Item position entries:
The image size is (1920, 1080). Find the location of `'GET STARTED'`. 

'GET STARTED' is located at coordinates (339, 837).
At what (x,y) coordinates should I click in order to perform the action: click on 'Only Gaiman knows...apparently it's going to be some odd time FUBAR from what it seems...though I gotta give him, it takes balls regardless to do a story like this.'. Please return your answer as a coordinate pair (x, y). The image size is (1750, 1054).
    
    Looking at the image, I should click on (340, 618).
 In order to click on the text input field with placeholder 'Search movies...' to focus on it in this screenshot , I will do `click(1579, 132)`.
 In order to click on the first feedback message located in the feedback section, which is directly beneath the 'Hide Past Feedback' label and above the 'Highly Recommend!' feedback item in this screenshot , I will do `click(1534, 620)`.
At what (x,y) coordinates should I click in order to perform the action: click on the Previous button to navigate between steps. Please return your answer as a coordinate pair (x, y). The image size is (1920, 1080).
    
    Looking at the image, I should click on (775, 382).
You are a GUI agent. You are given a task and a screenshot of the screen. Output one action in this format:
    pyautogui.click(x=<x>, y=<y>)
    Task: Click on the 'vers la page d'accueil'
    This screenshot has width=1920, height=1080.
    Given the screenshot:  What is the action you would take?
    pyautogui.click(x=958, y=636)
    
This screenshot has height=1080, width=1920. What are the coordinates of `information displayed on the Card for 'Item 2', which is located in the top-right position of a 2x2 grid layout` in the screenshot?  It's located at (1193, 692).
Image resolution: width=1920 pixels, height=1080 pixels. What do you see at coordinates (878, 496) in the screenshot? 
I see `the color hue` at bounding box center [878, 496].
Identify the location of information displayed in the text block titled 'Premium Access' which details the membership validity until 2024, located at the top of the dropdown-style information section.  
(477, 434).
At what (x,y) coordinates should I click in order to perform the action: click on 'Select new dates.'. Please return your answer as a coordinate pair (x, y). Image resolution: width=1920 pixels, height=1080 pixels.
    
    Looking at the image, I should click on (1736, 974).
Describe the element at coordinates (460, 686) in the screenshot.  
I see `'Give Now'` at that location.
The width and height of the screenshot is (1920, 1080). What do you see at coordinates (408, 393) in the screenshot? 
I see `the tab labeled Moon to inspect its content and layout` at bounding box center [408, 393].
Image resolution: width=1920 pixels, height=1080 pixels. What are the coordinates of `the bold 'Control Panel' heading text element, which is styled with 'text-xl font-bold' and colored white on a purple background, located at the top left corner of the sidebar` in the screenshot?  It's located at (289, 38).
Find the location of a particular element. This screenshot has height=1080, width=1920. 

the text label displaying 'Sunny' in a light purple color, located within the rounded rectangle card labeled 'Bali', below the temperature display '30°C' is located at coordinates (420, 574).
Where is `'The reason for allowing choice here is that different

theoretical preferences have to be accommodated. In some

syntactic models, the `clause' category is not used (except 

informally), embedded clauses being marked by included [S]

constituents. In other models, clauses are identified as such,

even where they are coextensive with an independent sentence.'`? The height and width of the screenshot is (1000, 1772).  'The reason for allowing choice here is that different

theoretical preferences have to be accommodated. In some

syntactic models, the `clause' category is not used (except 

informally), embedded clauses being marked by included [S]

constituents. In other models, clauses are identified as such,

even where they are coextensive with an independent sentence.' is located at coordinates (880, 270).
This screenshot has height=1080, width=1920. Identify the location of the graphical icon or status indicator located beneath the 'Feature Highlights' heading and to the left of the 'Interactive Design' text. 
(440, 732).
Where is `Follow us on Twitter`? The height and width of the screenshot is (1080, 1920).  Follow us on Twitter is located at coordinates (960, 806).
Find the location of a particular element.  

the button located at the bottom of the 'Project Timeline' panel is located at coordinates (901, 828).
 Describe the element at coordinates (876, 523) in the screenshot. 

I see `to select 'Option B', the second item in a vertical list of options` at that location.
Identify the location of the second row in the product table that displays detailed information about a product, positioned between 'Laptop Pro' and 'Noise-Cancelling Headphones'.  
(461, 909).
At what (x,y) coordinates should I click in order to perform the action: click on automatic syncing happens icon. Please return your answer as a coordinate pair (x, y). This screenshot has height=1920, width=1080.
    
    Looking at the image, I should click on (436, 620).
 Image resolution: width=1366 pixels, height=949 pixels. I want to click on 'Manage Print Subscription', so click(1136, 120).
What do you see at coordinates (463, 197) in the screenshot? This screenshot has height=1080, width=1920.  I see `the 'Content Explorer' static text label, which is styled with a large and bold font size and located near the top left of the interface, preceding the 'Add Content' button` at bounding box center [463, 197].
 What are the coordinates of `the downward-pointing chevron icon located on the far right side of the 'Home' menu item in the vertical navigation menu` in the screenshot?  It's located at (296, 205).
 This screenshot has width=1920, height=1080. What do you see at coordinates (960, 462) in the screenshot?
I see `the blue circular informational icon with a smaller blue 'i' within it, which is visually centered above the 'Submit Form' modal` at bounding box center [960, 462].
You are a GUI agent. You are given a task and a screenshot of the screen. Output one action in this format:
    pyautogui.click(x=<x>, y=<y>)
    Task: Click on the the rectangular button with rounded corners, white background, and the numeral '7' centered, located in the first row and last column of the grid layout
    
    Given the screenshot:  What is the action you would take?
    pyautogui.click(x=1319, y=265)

- [Job]: Format the items above as a numbered list, omitting blank lines.

- [Response to the exercise]:
1. The image size is (1920, 1080). Find the location of `'GET STARTED'`. 
2. 'GET STARTED' is located at coordinates (339, 837).
3. At what (x,y) coordinates should I click in order to perform the action: click on 'Only Gaiman knows...apparently it's going to be some odd time FUBAR from what it seems...though I gotta give him, it takes balls regardless to do a story like this.'. Please return your answer as a coordinate pair (x, y). The image size is (1750, 1054).
4.     Looking at the image, I should click on (340, 618).
5.  In order to click on the text input field with placeholder 'Search movies...' to focus on it in this screenshot , I will do `click(1579, 132)`.
6.  In order to click on the first feedback message located in the feedback section, which is directly beneath the 'Hide Past Feedback' label and above the 'Highly Recommend!' feedback item in this screenshot , I will do `click(1534, 620)`.
7. At what (x,y) coordinates should I click in order to perform the action: click on the Previous button to navigate between steps. Please return your answer as a coordinate pair (x, y). The image size is (1920, 1080).
8.     Looking at the image, I should click on (775, 382).
9. You are a GUI agent. You are given a task and a screenshot of the screen. Output one action in this format:
10.     pyautogui.click(x=<x>, y=<y>)
11.     Task: Click on the 'vers la page d'accueil'
12.     This screenshot has width=1920, height=1080.
13.     Given the screenshot:  What is the action you would take?
14.     pyautogui.click(x=958, y=636)
15. This screenshot has height=1080, width=1920. What are the coordinates of `information displayed on the Card for 'Item 2', which is located in the top-right position of a 2x2 grid layout` in the screenshot?  It's located at (1193, 692).
16. Image resolution: width=1920 pixels, height=1080 pixels. What do you see at coordinates (878, 496) in the screenshot? 
17. I see `the color hue` at bounding box center [878, 496].
18. Identify the location of information displayed in the text block titled 'Premium Access' which details the membership validity until 2024, located at the top of the dropdown-style information section.  
19. (477, 434).
20. At what (x,y) coordinates should I click in order to perform the action: click on 'Select new dates.'. Please return your answer as a coordinate pair (x, y). Image resolution: width=1920 pixels, height=1080 pixels.
21.     Looking at the image, I should click on (1736, 974).
22. Describe the element at coordinates (460, 686) in the screenshot.  
23. I see `'Give Now'` at that location.
24. The width and height of the screenshot is (1920, 1080). What do you see at coordinates (408, 393) in the screenshot? 
25. I see `the tab labeled Moon to inspect its content and layout` at bounding box center [408, 393].
26. Image resolution: width=1920 pixels, height=1080 pixels. What are the coordinates of `the bold 'Control Panel' heading text element, which is styled with 'text-xl font-bold' and colored white on a purple background, located at the top left corner of the sidebar` in the screenshot?  It's located at (289, 38).
27. Find the location of a particular element. This screenshot has height=1080, width=1920. 
28. the text label displaying 'Sunny' in a light purple color, located within the rounded rectangle card labeled 'Bali', below the temperature display '30°C' is located at coordinates (420, 574).
29. Where is `'The reason for allowing choice here is that different
30. theoretical preferences have to be accommodated. In some
31. syntactic models, the `clause' category is not used (except 
32. informally), embedded clauses being marked by included [S]
33. constituents. In other models, clauses are identified as such,
34. even where they are coextensive with an independent sentence.'`? The height and width of the screenshot is (1000, 1772).  'The reason for allowing choice here is that different
35. theoretical preferences have to be accommodated. In some
36. syntactic models, the `clause' category is not used (except 
37. informally), embedded clauses being marked by included [S]
38. constituents. In other models, clauses are identified as such,
39. even where they are coextensive with an independent sentence.' is located at coordinates (880, 270).
40. This screenshot has height=1080, width=1920. Identify the location of the graphical icon or status indicator located beneath the 'Feature Highlights' heading and to the left of the 'Interactive Design' text. 
41. (440, 732).
42. Where is `Follow us on Twitter`? The height and width of the screenshot is (1080, 1920).  Follow us on Twitter is located at coordinates (960, 806).
43. Find the location of a particular element.  
44. the button located at the bottom of the 'Project Timeline' panel is located at coordinates (901, 828).
45.  Describe the element at coordinates (876, 523) in the screenshot. 
46. I see `to select 'Option B', the second item in a vertical list of options` at that location.
47. Identify the location of the second row in the product table that displays detailed information about a product, positioned between 'Laptop Pro' and 'Noise-Cancelling Headphones'.  
48. (461, 909).
49. At what (x,y) coordinates should I click in order to perform the action: click on automatic syncing happens icon. Please return your answer as a coordinate pair (x, y). This screenshot has height=1920, width=1080.
50.     Looking at the image, I should click on (436, 620).
51.  Image resolution: width=1366 pixels, height=949 pixels. I want to click on 'Manage Print Subscription', so click(1136, 120).
52. What do you see at coordinates (463, 197) in the screenshot? This screenshot has height=1080, width=1920.  I see `the 'Content Explorer' static text label, which is styled with a large and bold font size and located near the top left of the interface, preceding the 'Add Content' button` at bounding box center [463, 197].
53.  What are the coordinates of `the downward-pointing chevron icon located on the far right side of the 'Home' menu item in the vertical navigation menu` in the screenshot?  It's located at (296, 205).
54.  This screenshot has width=1920, height=1080. What do you see at coordinates (960, 462) in the screenshot?
55. I see `the blue circular informational icon with a smaller blue 'i' within it, which is visually centered above the 'Submit Form' modal` at bounding box center [960, 462].
56. You are a GUI agent. You are given a task and a screenshot of the screen. Output one action in this format:
57.     pyautogui.click(x=<x>, y=<y>)
58.     Task: Click on the the rectangular button with rounded corners, white background, and the numeral '7' centered, located in the first row and last column of the grid layout
59.     Given the screenshot:  What is the action you would take?
60.     pyautogui.click(x=1319, y=265)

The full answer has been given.